The rising popularity of these books may result in the matter being available in other formats too such as eBooks, audio books and tablets, something which Gautam Sachdeva vouches for.
N K Verma, chairman, Diamond Pocket Books, says, “Spiritual books are a powerful resource for those who wish to grow in life and to achieve peace and calm. So if they are available on audio and video books, we can listen to it while doing mundane chores.’
“I think video or audio books are more communicative, tutor and explain everything in an easy to understand language while being demonstrative as well,” says Ankit Gupta, a graduate student from Delhi.
Publishers themselves are not beyond spiritual books and most have their personal favourites. For Gautam Sachdeva, it is I Am That, by Nisargadatta Maharaj and Consciousness Speaks by Ramesh Balsekar. Deepak Sinha says, “My spiritual readings have had a leaning towards Buddha’s teachings. I liked The Art of Living by William Hart which is on vipassana meditation and What the Budhha Taught by Walpola Rahula as well as Old Path, White Clouds by Thich Nhat Hanh. As a novel, my all-time favourite is Siddhartha by Herman Hesse.’
Sonavi Desai, who manages Indus Creed, says she often reads and gets strength from Sri Sai Satcharita by Dr Indira Kher, The Power of Now by Eckhart Tolle, the Autobiography of a Yogi by Paramahansa Yogananda, A Search in Secret India by Paul Brunton and Ramakrishna and His Disciples by Christopher Isherwood.

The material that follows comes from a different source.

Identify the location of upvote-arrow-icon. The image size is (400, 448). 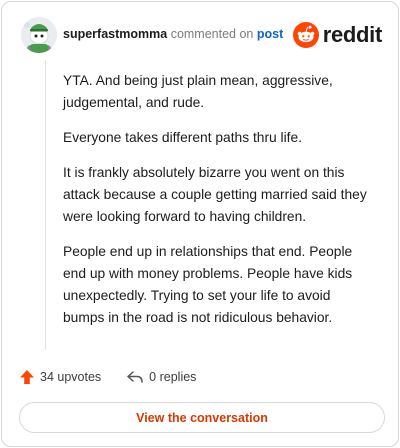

Swati Chopra says, “For me the inspiration has come from books that are more to do with a practical and personal experience of spirituality, like the Dalai Lama’s Freedom in Exile, Satish Kumar’s You are Therefore I Am, and Cave in the Snow about the years Tenzin Palmo spent in solitary retreat in a cave in Lahaul. Also books that give insights into the spiritual process, like Nisargadatta Maharaj’s I Am That, and books by masters like Thich Nhat Hanh, Dilgo Khyentse Rinpoche, the Dalai Lama and, Osho, among others. More and more people are looking for material to help them grow as individuals,” she says. In sum, books may not be gurus, but they can change your life.